- Document passage:
The Feb. 27 commentary “Class Warfare” by Marty Rochester contains inaccurate and poorly researched information. The author incorrectly states that the Obama administration developed the Common Core national strategies for K-12. As informed educators know, the standards were developed by the nation’s governors and education commissioners, through their representative organizations, the National Governors Association and the Council of Chief State School Officers. Teachers, parents, school administrators and experts from across the country worked to establish a single set of clear educational standards for kindergarten through 12th grade in English language arts and mathematics. Forty-five states adopted the standards about three years ago to ensure that high school graduates are prepared for college or the workforce. Identifying Common Core as “Obama standards” is not only unfair and false, it politicizes the effort.

- Data lines:
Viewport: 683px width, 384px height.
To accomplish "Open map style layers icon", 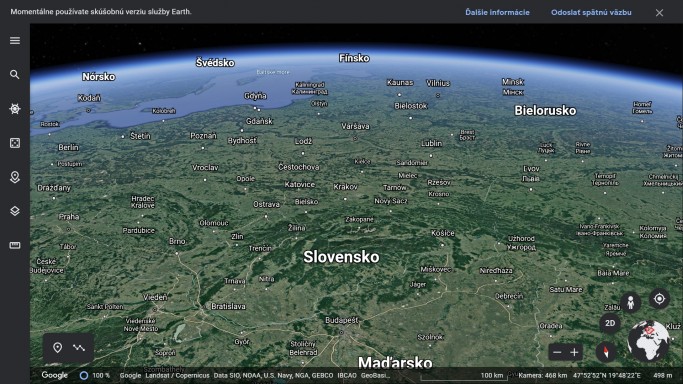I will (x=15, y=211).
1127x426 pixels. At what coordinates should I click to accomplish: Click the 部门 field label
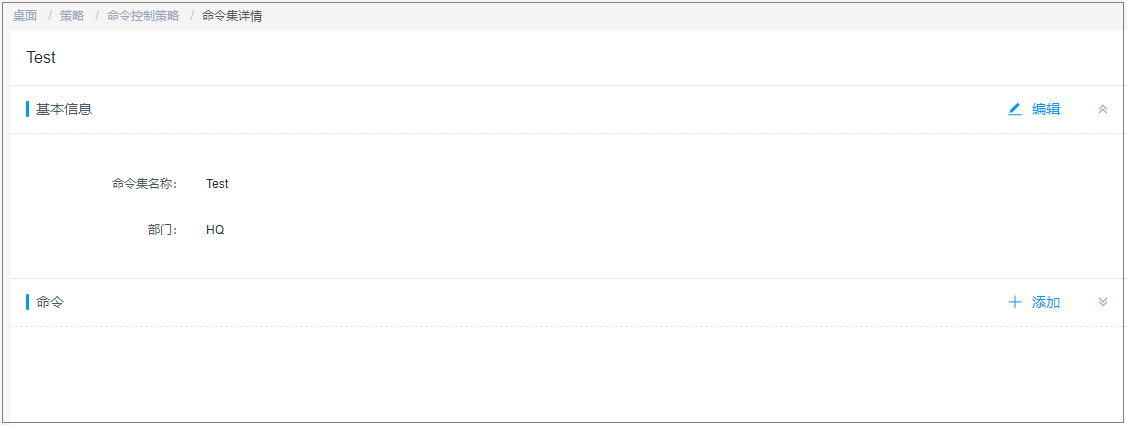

- Objectives:
- a) In the letter about the Common Core standards, which two organizations represented the governors and education commissioners who developed the standards?
- b) Write the next few sentences of the letter about the Common Core standards, starting after its final sentence.

- Answers in order:
- a) The National Governors Association and the Council of Chief State School Officers.

- b)
Rochester declares further that states were “forced to accept” the standards; this statement is also untrue. If it were accurate, all 50 states would have adopted. Moreover, the article incorrectly claims that the standards represent a “national curriculum.” Common Core standards and proponents have repeatedly pointed out that the standards are guidelines for topics to be taught; a quick examination of the information reveals that no teaching methods, styles or organization are proposed. The standards establish what students need to learn, but they do not dictate how teachers should teach. 

Rochester’s proposed solution to elevate what he terms as “dumbed down” and poorly taught K-12 schools is to dismiss efforts to identify important content and establish high expectations across the country. His conclusions are based on faulty logic and information, and are therefore unsupportable.